» Extrait du texte
Le titre que l'on vient de lire est une double question. L'auteur indique expressément (p. 157) que son choix engage le lecteur à envisager le vélo comme un véritable moyen de transport, au même titre que les véhicules motorisées, et non plus uniquement comme un instrument de loisir ou de sport. Mais le point d'interogation est là également pour signaler un étonnement : pourquoi le vélo n'a-t-il pas toute sa place dans la société française, en dépit de toutes ses qualités. Son utilisation entraîne une très faible consommation de ressources non renouvelables (patins de frein, pneumatiques…) ; elle suppose une dépense calorique qui permet à son utilisateur d'être en forme ; sans émettre de pollution de quelle nature (si l'on peut dire) que ce soit, le cycliste est plus rapide qu'une voiture en ville, etc. Stein van Oostveren pose cependant comme principe de base que son ouvrage n'est pas un exposé des bonnes raisons pour développer l'usage du vélo (p. 157). Accordons-lui au moins qu'il n'est pas que cela.
De fait, la problématique développée par l'auteur est bien de comprendre pourquoi le vélo n'est pas aussi utilisé en France qu'il pourrait l'être. Pour cela, il compare la situation relativement à celle des Pays-Bas, dont est originaire Stein van Oostveren, à la façon du persan de Montesquieu. Cette analyse constitue le principal intérêt de l'ouvrage : les observations (et les propositions) sont faites avec le recul critique d'un œil étranger. Encore Stein van Oosteren le fait-il en même temps en tant que résident en France depuis vingt-trois ans, qui lui ont permis de bien observer et comprendre la société française. L'autre avantage du livre est de reposer sur un appareil de documentation important et très varié, auquel on a un accès assez aisé : ouvrages spécialisés (Frédéric Héran…) ; relations d'usagers (Claire Morissette, Olivier Razemon, dont on rendu compte ici…) ; rapports publics ; sites Internet soigneusement triés ; articles de presse, etc. On regrette cependant des choix éditoriaux malheureux qui font que toutes ces sources n'aient pas été réunies pour en faciliter la consultation. De plus, le lecteur est contraint de lire les notes qui ont été placées en fin de volume, l'obligeant à une compulsation frénétique qui rompt le fil de la lecture.
Stein van Oosteren met aussi à profit sa propre expérience de cycliste, quotidienne, mais aussi de « promoteur » du vélo (p. 165). Il anime en effet le FARavelo, association de Fontenay-aux-Roses, et participe activement au comité Vélo Île-de-Fance, dont il est porte-parole. Ces deux structures font partie de la FUB (fédération des usagers du vélo), dont l'action est de plus en plus efficace, notamment auprès des élus, pour qu'une véritable politique de l'usage du vélo en toute sécurité soit développée. L'auteur est donc très bien placé pour apprécier ces actions politiques et leurs manques.

» Liste fournie

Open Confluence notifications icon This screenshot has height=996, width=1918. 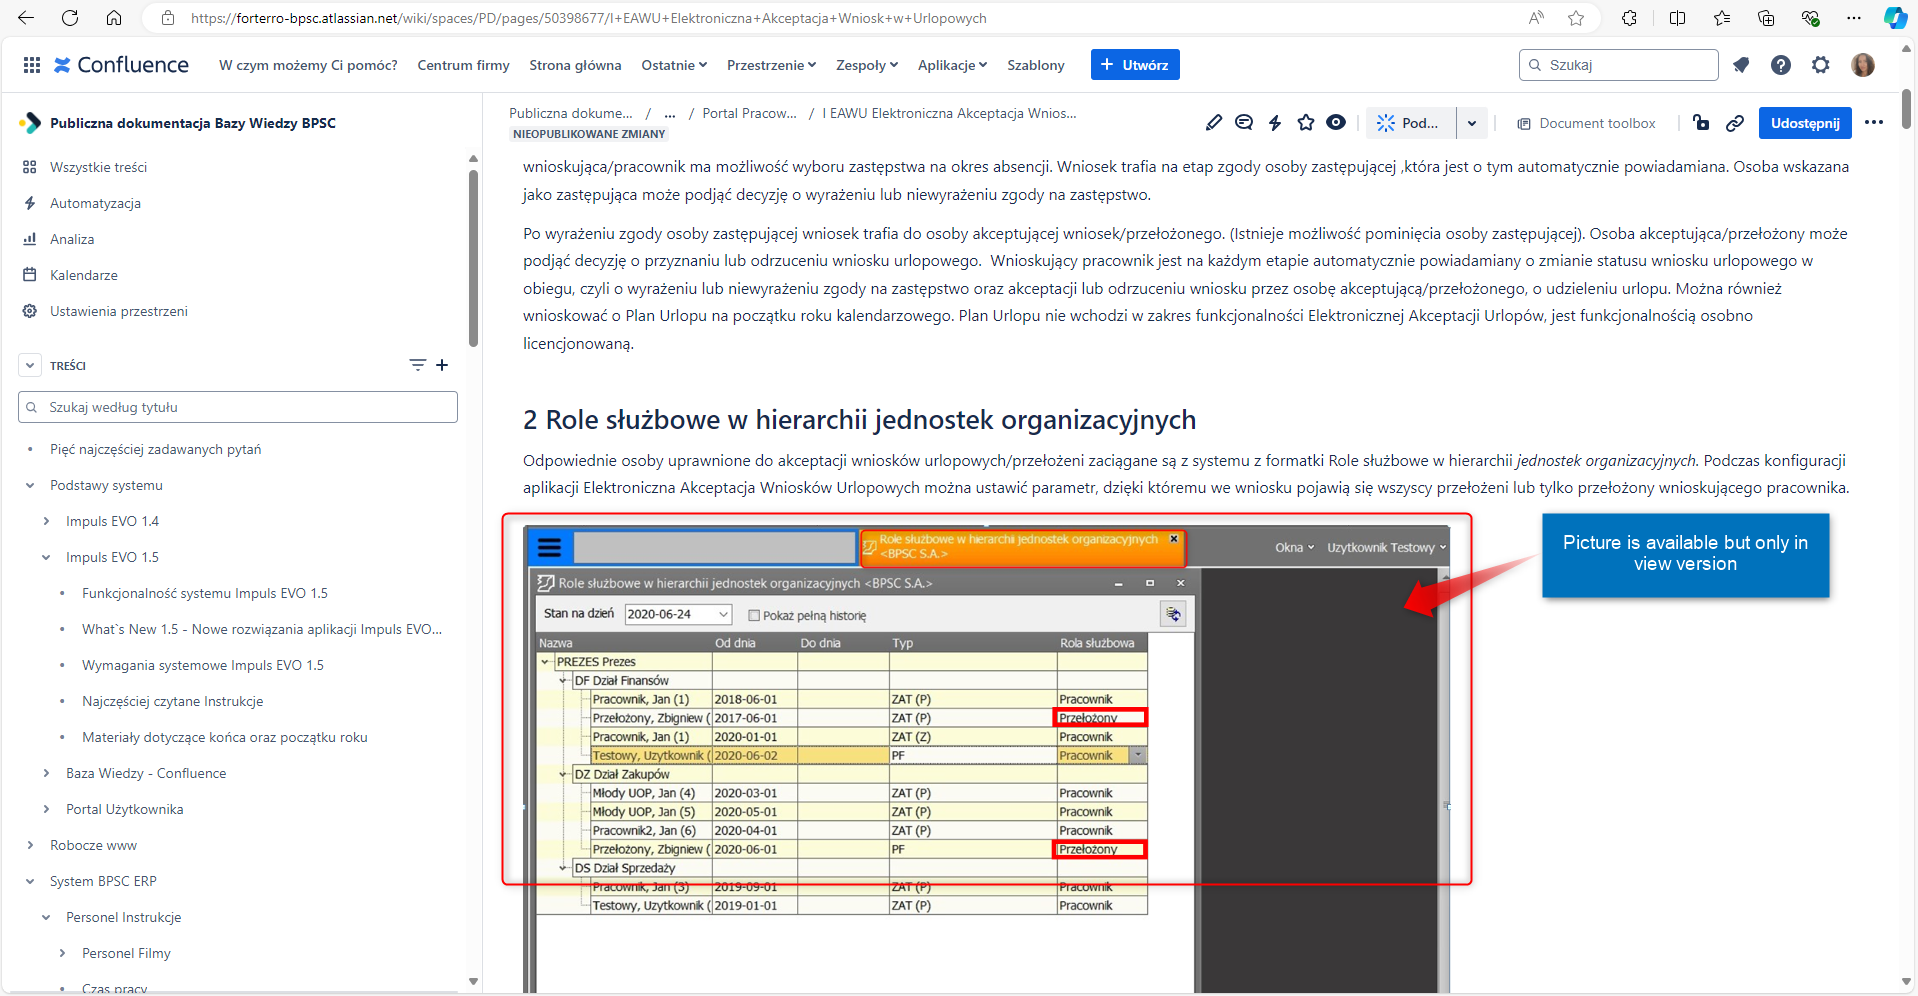point(1741,65)
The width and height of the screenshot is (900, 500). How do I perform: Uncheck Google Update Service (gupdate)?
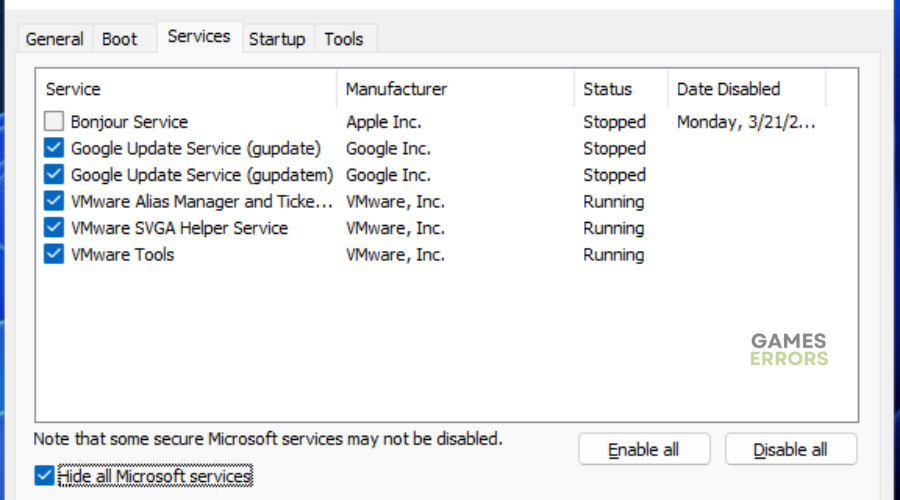pos(54,148)
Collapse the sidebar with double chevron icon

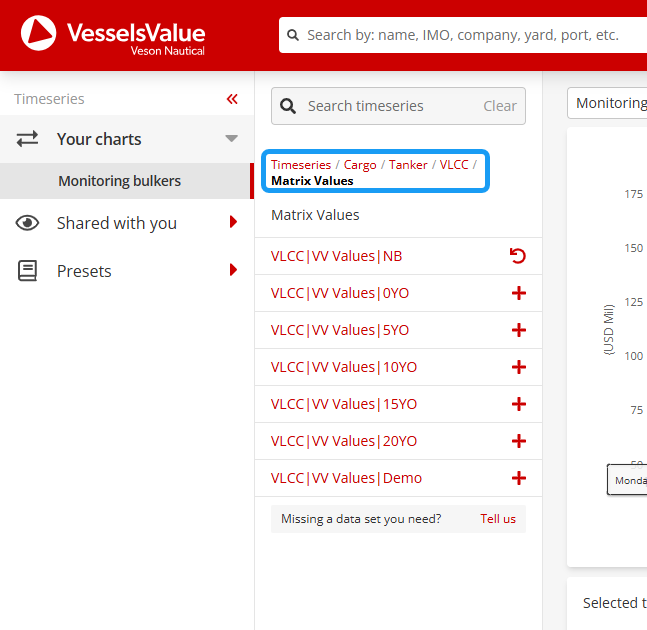point(232,99)
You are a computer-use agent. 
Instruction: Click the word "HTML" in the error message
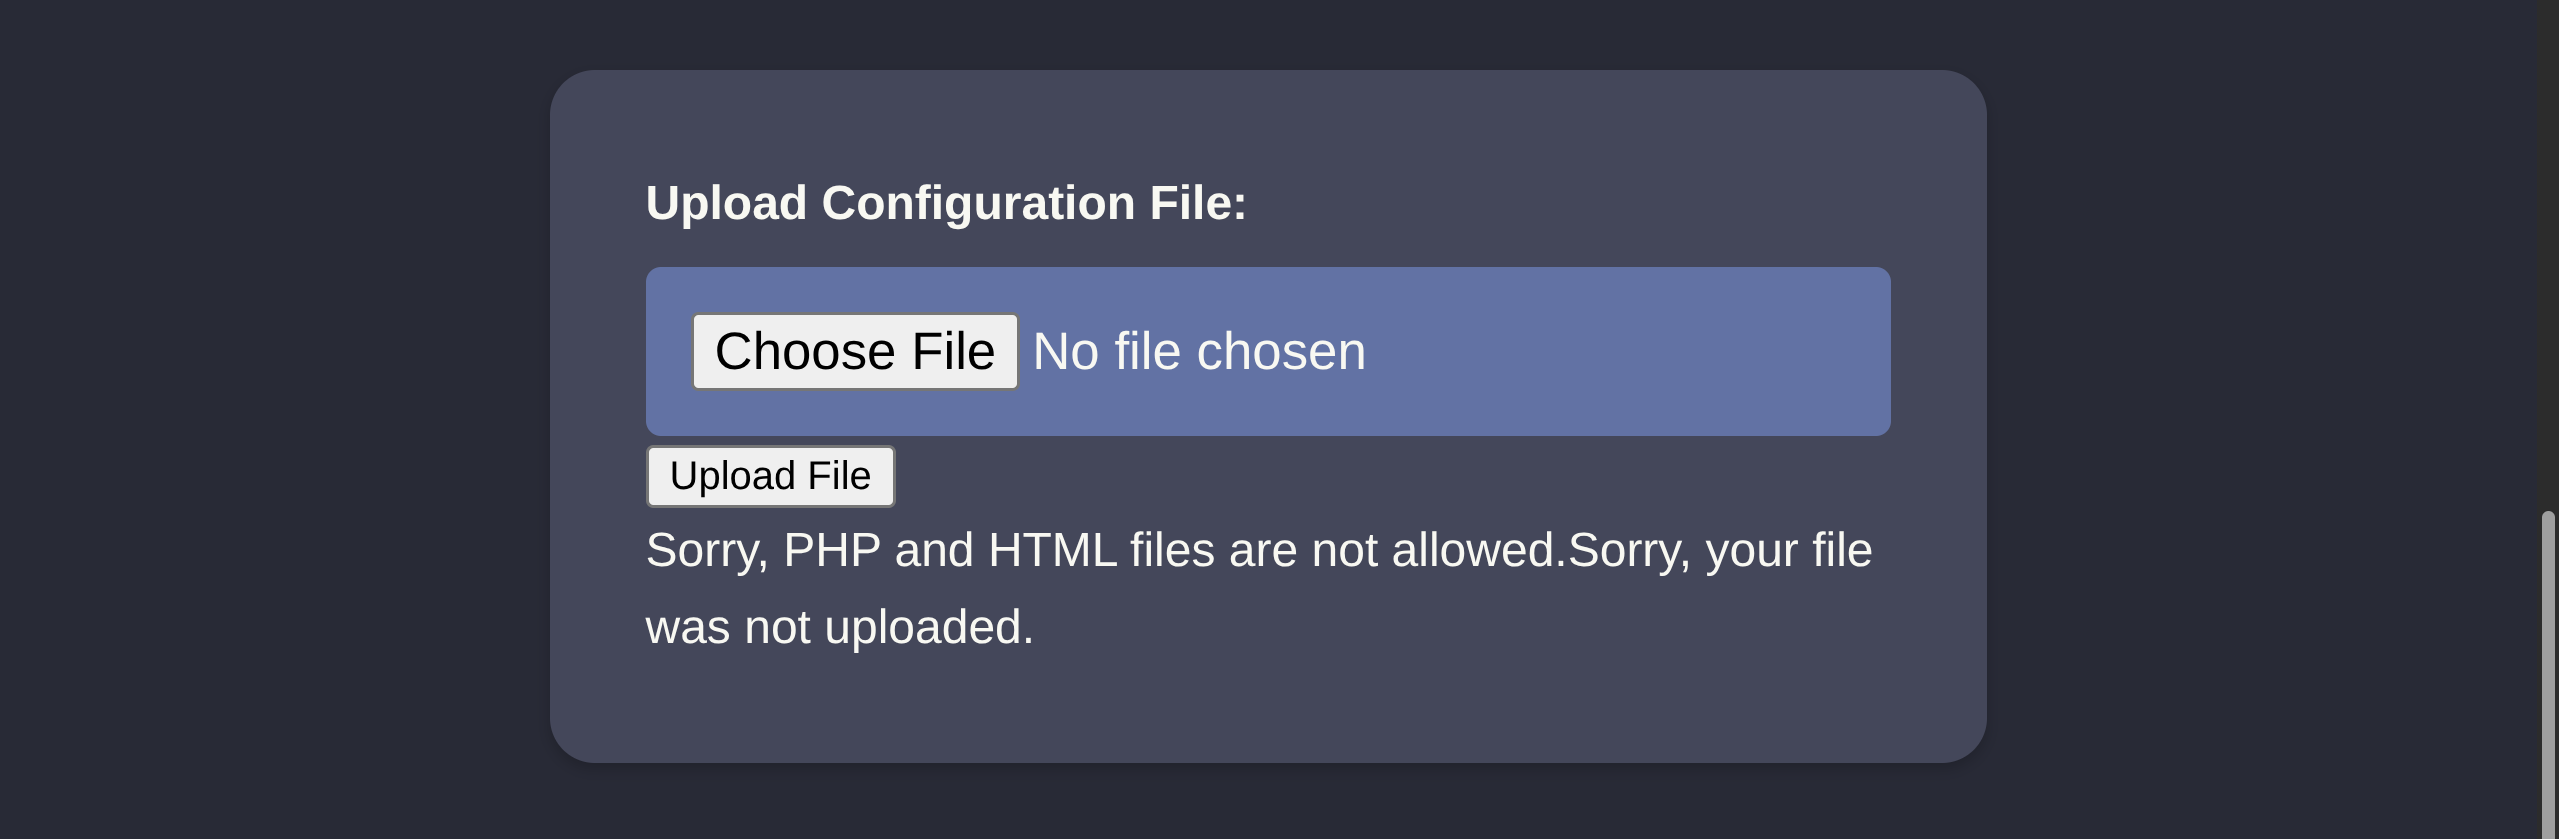pyautogui.click(x=1052, y=550)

» Consignes à suivre
**1)** Transcrivez le passage de la recension sur le vélo qui va de « Stein van Oosteren met » jusqu'à « et leurs manques. ».
**2)** D'après la recension sur le vélo, les affirmations suivantes sont-elles vraies ? Pour chacune, répondez par oui ou par non et citez les mots du texte qui tranchent. (a) L'auteur réside en France depuis vingt-trois ans. (b) Les notes de l'ouvrage figurent en bas de page. (c) L'auteur compare la situation française à celle de l'Allemagne.
**3)** Selon la recension sur le vélo, quelle association de Fontenay-aux-Roses l'auteur anime-t-il ?
La liste n'a aucun lien avec la recension sur le vélo.

» Réponses par consigne
**1)**
Stein van Oosteren met aussi à profit sa propre expérience de cycliste, quotidienne, mais aussi de « promoteur » du vélo (p. 165). Il anime en effet le FARavelo, association de Fontenay-aux-Roses, et participe activement au comité Vélo Île-de-Fance, dont il est porte-parole. Ces deux structures font partie de la FUB (fédération des usagers du vélo), dont l'action est de plus en plus efficace, notamment auprès des élus, pour qu'une véritable politique de l'usage du vélo en toute sécurité soit développée. L'auteur est donc très bien placé pour apprécier ces actions politiques et leurs manques.

**2)**
(a) Oui : « en tant que résident en France depuis vingt-trois ans ».
(b) Non : « le lecteur est contraint de lire les notes qui ont été placées en fin de volume ».
(c) Non : « il compare la situation relativement à celle des Pays-Bas ».

**3)** Il anime le FARavelo.